SUPPLIED PASSAGE.
☆ ☆ ☆
I have been having a problem lately keeping the pet fish in our tank alive. Despite my best efforts at following all of the rules (feeding properly, changing the water often, etc), watching the fish closely, and medicating them if necessary, I have somehow become the fish equivalent of the Grim Reaper. All of this has been upsetting, but also has felt eerily familiar. When I noticed the latest victim floating at the top of the tank at 4 am today, it occurred to me that this is because this is very similar to how I have felt about the many embryos my husband and I created through our IVFs--despite all my best efforts, I couldn't seem to keep most of those alive either.
In some ways, the argument about when life begins seems like a nonstarter to me. I know all too well that an embryo is not necessarily a person. True, it contains the potential to become a person--perhaps, if all the conditions are right. But I also know that an embryo can break your heart. When people bemoan the thousands of embryos that are frozen in storage at IVF clinics around the world, it shows me that they haven't spent enough time hanging around with embryos. I know that many of those embryos would never have a chance of becoming a baby in the first place.
It is a interesting side effect of our modern age that we can now develop an emotional relationship (albeit a probably one-sided one) with embryos. During an IVF cycle, it is very easy to develop fantasies about the embryos we create. Looking at their pictures, we can imagine them growing into our beloved children. We pin all of our hopes on them. It seems to be almost a universal psychological aspect of IVF, especially in the first couple of cycles. A friend of mine, during her first IVF, created 24 embryos. She celebrated, sure she would get pregnant with that kind of haul. "It's enough for a baseball team!", she exclaimed, as we popped the champagne. She didn't get pregnant, though, and none of those embryos survived to Day 5. She didn't get pregnant in any of her ensuing IVFs, either. Not to worry, she and her husband adopted two incredibly smart, lovely girls, and are completely happy with their family, as they should be.
☆ ☆ ☆
DATASET CONTENT.
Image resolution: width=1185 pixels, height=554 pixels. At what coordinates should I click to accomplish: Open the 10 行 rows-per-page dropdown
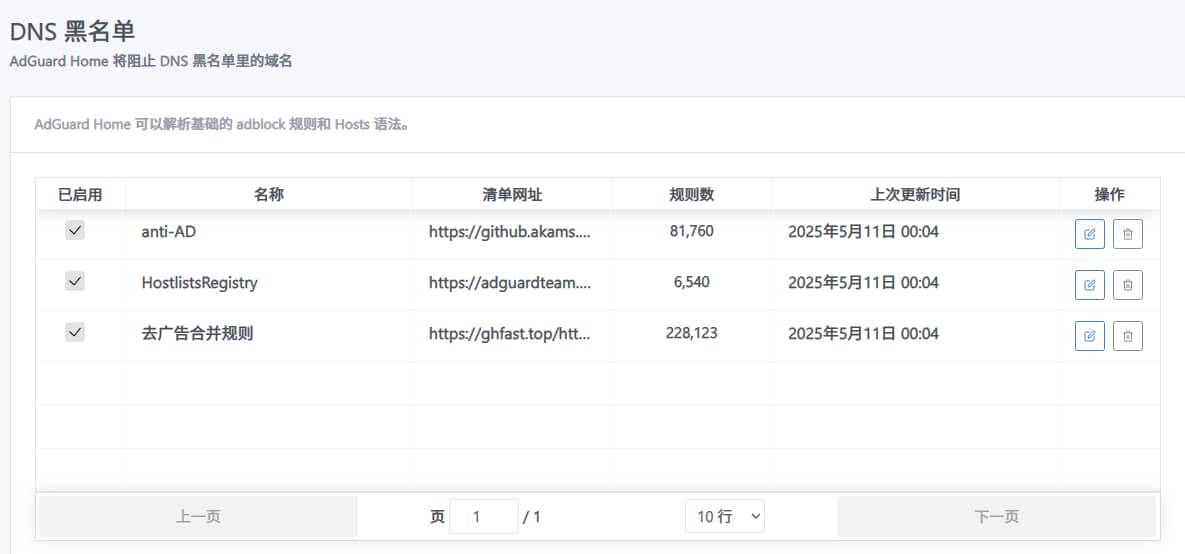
☆ ☆ ☆
TASK PROMPT. Copy out, word for word, the part of the piece on IVF embryos that opens with "In some ways, the" and closes with "the first place.".

EXERCISE ANSWER.
In some ways, the argument about when life begins seems like a nonstarter to me. I know all too well that an embryo is not necessarily a person. True, it contains the potential to become a person--perhaps, if all the conditions are right. But I also know that an embryo can break your heart. When people bemoan the thousands of embryos that are frozen in storage at IVF clinics around the world, it shows me that they haven't spent enough time hanging around with embryos. I know that many of those embryos would never have a chance of becoming a baby in the first place.